FRAGMENT STRONY:
Zastrzelili mojego stryjka i ojca. Stryjek pisał się Iwan Bończak, a tato miał na imię Mytro.

Moja siostra z ciotką uciekały do lasu. Miały może niecałych 10 metrów – i strzelił. Ciotka dostała kulę w samo serce, upadła, a siostra Marysia poszła do lasu. […]

Na drugi dzień wróciłem do Łazów, gdzie miałem siostrę i ciotkę, i zobaczyłem, że stryjek leży spalony, a ojciec leży zabity.

Jak za drugim razem wojsko zeszło z góry, to mojego brata Wołodymyra Bończaka i Teodora Maszlucha gnało przez wieś. Dolecieli przed szkołę. Młodszy brat Wołodymyr mówi: „Może byśmy skręcili w lewo?”. Do lasu było niedaleko. Starszy brat poszedł przez wieś, a Fyśko z Wołodymyrem skręcili, ale ile skręcili? Za potokiem siedział [żołnierz] z erkaemem i dał im po nogach. Popadali. [Żołnierze] zaczęli bić ich tak, że ich połamali. Potem przetaczali po nich wielkie kłody drewna i tak dobili. […]

Źródło: Spohad Stepana Bonczaka narodżenoho 1931 roku w Zawadci Morochiwśkij Sianićkoho powitu, w: 1947 Propamiatna Knyha, pod red. B. Huka, Warszawa 1997, s. 229–230.

ZAWÓJ

listopad 1945 r., Łemkowszczyzna – Fragment sprawozdania „Wisti z terenu” o mordzie na Ukraińcach w Zawoju w październiku 1945 r.

3 października Wojsko Polskie w sile 100 osób przyjechało od strony Luha do wsi Zawój w powiecie Lesko. We wsi kwaterowała sotnia UPA. Zawiadomiona przez stójki, sotnia nie wycofała się ze wsi ani nie zajęła stanowisk bojowych, myśląc, że to swoi. Dopiero pod ogniem karabinów maszynowych otworzonym przez Polaków, nasi się wycofali do lasu. Wojsko Polskie spaliło 4 domy, zamordowało żonę Szczerby Iwana […].

Źródło: Wytiah iż „Wistej z terenu za misiać żowteń 1945 r.” pro polśko-ukrajinśke protystojannia na terenach Łemkiwszczyny, w: Polśko-ukrajinśki stosunky w 1942–1947 rr. u dokumentach OUN ta UPA, red. W. Wiatrowycz, t. 2, Lwiw 2011, s. 899. Tłumaczenie z języka ukraińskiego.

POLECENIE 1:
Zaktualizuj część fragmentu strony, zaczynając od słów „Jak za drugim” i kończąc na słowach „1997, s. 229–230.”. Zamień w niej „erkaemem” na „karabinem maszynowym” i podaj ją w całości.
POLECENIE 2:
Ile osób liczyło Wojsko Polskie, które według fragmentu strony przyjechało 3 października do wsi Zawój?

POKAZANE DANE:
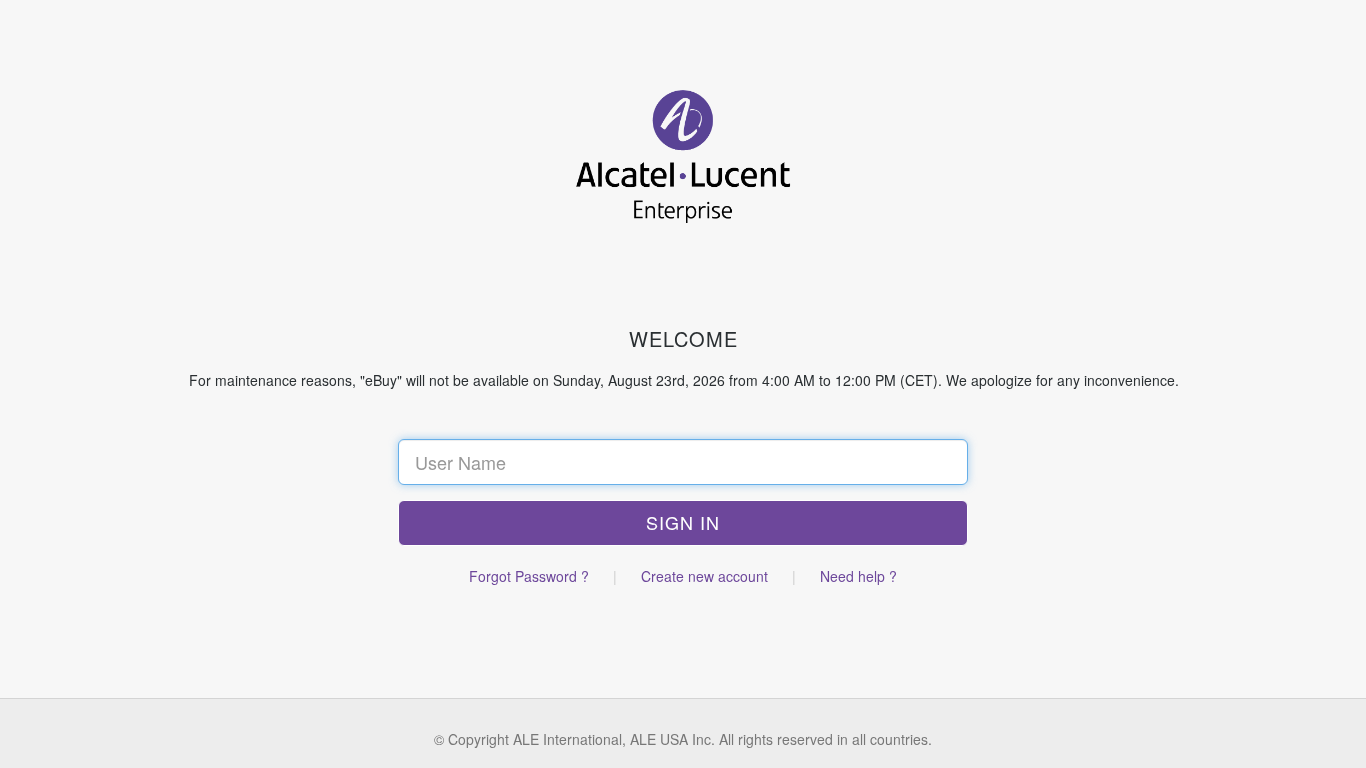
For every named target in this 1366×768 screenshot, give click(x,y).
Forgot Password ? (529, 576)
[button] (683, 523)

ODPOWIEDŹ 1:
Jak za drugim razem wojsko zeszło z góry, to mojego brata Wołodymyra Bończaka i Teodora Maszlucha gnało przez wieś. Dolecieli przed szkołę. Młodszy brat Wołodymyr mówi: „Może byśmy skręcili w lewo?”. Do lasu było niedaleko. Starszy brat poszedł przez wieś, a Fyśko z Wołodymyrem skręcili, ale ile skręcili? Za potokiem siedział [żołnierz] z karabinem maszynowym i dał im po nogach. Popadali. [Żołnierze] zaczęli bić ich tak, że ich połamali. Potem przetaczali po nich wielkie kłody drewna i tak dobili. […]

Źródło: Spohad Stepana Bonczaka narodżenoho 1931 roku w Zawadci Morochiwśkij Sianićkoho powitu, w: 1947 Propamiatna Knyha, pod red. B. Huka, Warszawa 1997, s. 229–230.

ODPOWIEDŹ 2:
100 osób.